Figure 189.3, One-year adjusted all-cause mortality in incident pediatric patients with ESRD by ( A ) age with comparison to young adults (aged 0–29 years), 2006–2010 and 2011–2015 and ( B ) modality, 2006–2015 (aged 0–21 years only). HD , hemodialysis; PD , peritoneal dialysis; Tx , transplant.

Although there was overall improvement in one-year all-cause mortality from 2011–2015, there was still a difference in mortality by ESRD modality. HD- and PD-associated mortality rates were 5.4 and 2.2 times higher than for transplant patients ( Table 189.1 ), respectively, highlighting the importance of transplantation in the pediatric population. Overall, the expected remaining lifetime in years of patients by initial ESRD modality shows that patients receiving kidney transplantation as their primary treatment modality have the longest life expectancy.

TABLE 189.1
Expected Remaining Lifetime in Years of Prevalent Patients by Initial ESRD Modality, 2015.
Data source: Special analyses, USRDS ESRD Database, USA SSA (Social Security Administration) Period Life Table 2015. Includes period prevalent ESRD dialysis and transplant patients in 2015.
Age group Dialysis patients Transplant patients General population
0–4 22.0 57.7 77.0
5–9 22.8 56.2 72.1
10–13 23.3 52.1 67.6
14–17 20.6 48.9 63.7
18–21 17.6 45.6 59.8
22–29 15.7 42.3 54.1
ESRD , end-stage renal disease.

The combined 5-year survival for pediatric ESRD patients evaluated from 2008 to 2012 was 89%, with the youngest age group having the lowest survival. The 5-year survival percentages were 84%, 93%, 95%, 93%, and 87% for children aged 0 to 4 years, 5 to 9 years, 10 to 13 years, 14 to 17 years, and 18 to 21 years, respectively ( Fig. 189.4A ). As expected, the 5-year survival is best for those who have undergone transplantation (95%), followed by peritoneal dialysis and HD, both with a 5-year survival of 82% ( Fig. 189.4B ). The causes of mortality in pediatric patients are primarily cardiopulmonary issues and infections. Cardiopulmonary complications are responsible for 21% of all pediatric ESRD deaths, followed by infections of which bacterial infections cause 11.1% of deaths.

Figure 189.4, Adjusted 5-year survival in incident pediatric patients from 2004 to 2008 shown by age ( A ), and by treatment modality ( B ). HD , hemodialysis; PD , peritoneal dialysis; Tx , transplant.

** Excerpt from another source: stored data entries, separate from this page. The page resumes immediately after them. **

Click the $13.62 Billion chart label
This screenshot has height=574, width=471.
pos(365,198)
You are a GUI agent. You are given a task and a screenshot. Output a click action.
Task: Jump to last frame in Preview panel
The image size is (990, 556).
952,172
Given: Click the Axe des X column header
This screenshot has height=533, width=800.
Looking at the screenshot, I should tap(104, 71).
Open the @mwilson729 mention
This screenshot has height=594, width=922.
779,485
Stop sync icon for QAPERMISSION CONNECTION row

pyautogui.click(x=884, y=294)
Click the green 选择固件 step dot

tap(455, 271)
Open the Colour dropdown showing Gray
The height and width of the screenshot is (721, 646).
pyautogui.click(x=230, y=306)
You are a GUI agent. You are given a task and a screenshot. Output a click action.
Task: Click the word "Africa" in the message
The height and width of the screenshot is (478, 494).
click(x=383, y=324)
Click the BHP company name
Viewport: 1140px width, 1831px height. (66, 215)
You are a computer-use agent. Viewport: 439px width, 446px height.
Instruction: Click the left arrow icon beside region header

Rates of hospitalization are used as a surrogate for morbidity and a direct indicator of complications. Pediatric ESRD patients average 2005 admissions per 1000 patient-years; the most common causes again are cardiopulmonary issues, resulting in 374 admissions per 1000 patient-years, and infectious complications resulting in 606 admissions per 1000 patient-years. Broken down into hospital admission by modality of treatment, patients who have undergone transplantation have the lowest admission rates at 276 per 1000 patient-years, followed by those on HD at 556 per 1000 patient-years and by those on peritoneal dialysis at 779 hospitalizations per 1000 patient-years (see Fig. 189.4 ).